| Çözülecek Sorular |
a) Vergiyle ilgili karar metninde numarasıyla anılan bütün kanun maddelerini sıralayın.
b) Vergiyle ilgili karar metnine göre, Vergi Mahkemesinin kararında neden yasal isabet görülmemiştir? Bir iki cümleyle açıklayın.

── Belge ──

Yasanın 93 üncü maddesinde düzenlenen aile reisi beyanında, tam mükellefiyette, eşlerin ve velayet altındaki çocukların yıllık beyanname ile beyan edilmesi gereken gelirlerinin aile reisi tarafından verilen tek beyannameye dahil edilmesi öngörülmüştür. Maddenin 3239 sayılı Yasanın 64 üncü maddesiyle değişen fıkrasında çocuk tabirinin, mükelleflerle birlikte oturan veya mükellef tarafından bakılan 18 yaşını doldurmamış evlatları ifade edeceği açıklanmıştır. Mükellef ile birlikte oturan ve 18 yaşını aşmış, ücret geliri olan iki çocuğun, bu maddede belirtilen çocuk kavramı dışında kaldığı açıktır.
Çocuklarına ait ücret gelirinin, davacının kendi mesleki kazancına ait hayat standardı temel göstergesinin izahında kullanılmasına olanak bulunmadığından, mahkemece aksi yolda verilen kararda yasal isabet görülmemiştir.
Bu nedenlerle temyiz isteminin kabulüne, ... Vergi Mahkemesinin, ... günlü, E: ..., K: ... sayılı kararının bozulmasına, yeniden verilecek kararda karşılanacağından yargılama giderleri yönünden hüküm kurulmasına gerek bulunmadığına, 26.2.1999 gününde oyçokluğu ile karar verildi.

X - K A R Ş I O Y
Türk Vergi Sistemine, ilk kez, Gelir Vergisi Kanununa 1.1.1983 gününde yürürlüğe giren 2772 sayılı Kanunla eklenen mükerrer 116 ncı madde ile getirilen hayat standardı esası, günün ekonomik koşullarında, mükelleflerin mesleki faaliyetleri ile kendilerinin ve aile fertlerinin yaşamlarını sürdürebilmelerinin, belli bir gelire sahip olmalarıyla mümkün bulunduğu gerçeğinden hareketle öngörülen bir vergi güvenlik sistemidir. Gelirin gerçekliği ilkesine ters düşen ve mükelleflerin gerçek yaşam düzeylerine tıpa tıp uymayan bu müessesenin kişiselleştirilmesi için, Kanun koyucu tarafından kimi önlemler alınmıştır. Bu önlemlerin biri de, mükelleflerin yaşam düzeylerini beyannamede gösterilen gelirlerin dışındaki gelirleriyle izah edebilmelerine olanak sağlanmış olmasıdır.

───
── Veri Alıntıları ──

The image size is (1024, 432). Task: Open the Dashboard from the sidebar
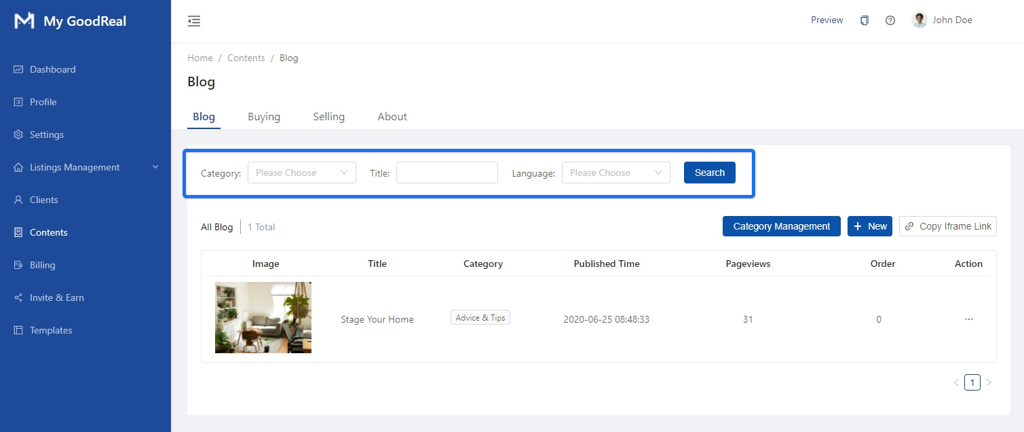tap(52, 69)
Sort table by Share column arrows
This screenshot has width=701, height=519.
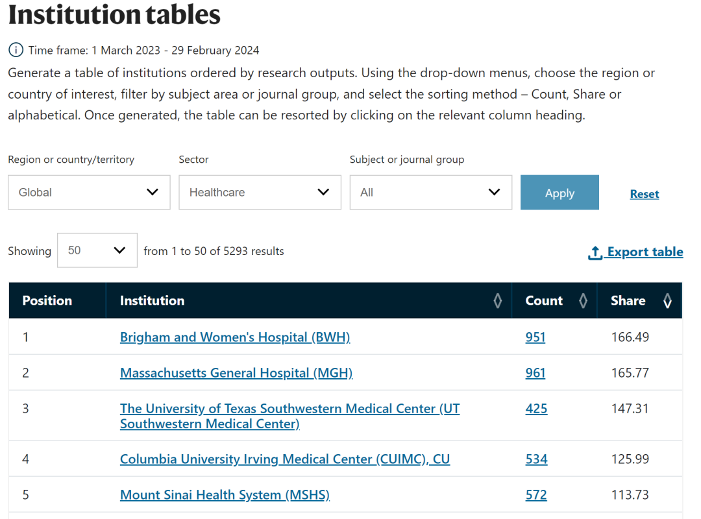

───
── Veri Alıntıları ──

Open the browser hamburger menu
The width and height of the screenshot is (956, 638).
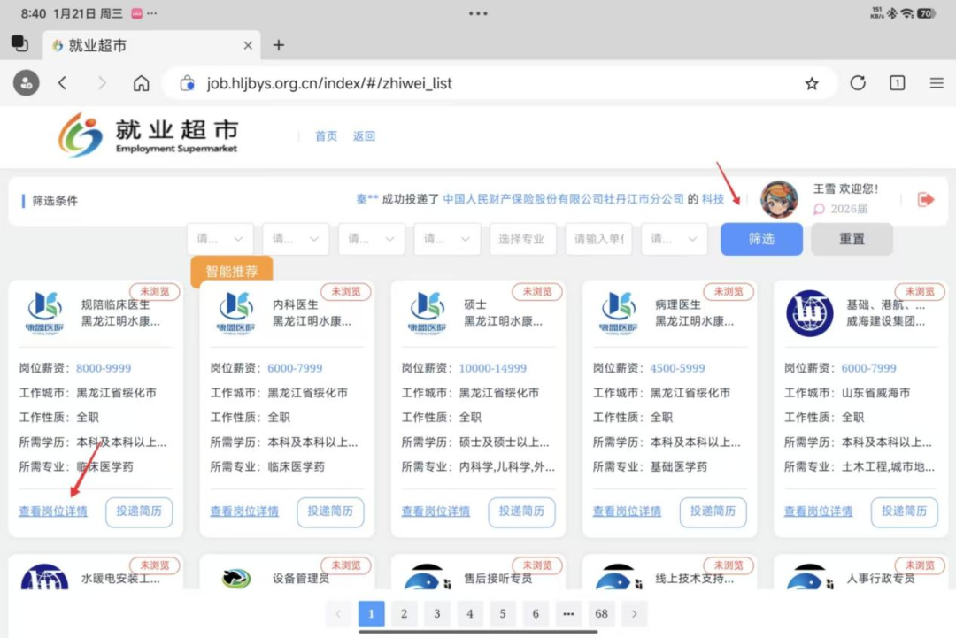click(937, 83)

───

| Soru Soru Sonuçlar |
a)
- Yasanın 93 üncü maddesi
- 3239 sayılı Yasanın 64 üncü maddesi
- Gelir Vergisi Kanununun mükerrer 116 ncı maddesi

b) Çocuklara ait ücret geliri, davacının kendi mesleki kazancına ait hayat standardı temel göstergesini açıklamakta kullanılamaz. Mahkeme bunun aksi yönde karar verdiği için kararında yasal isabet görülmemiştir.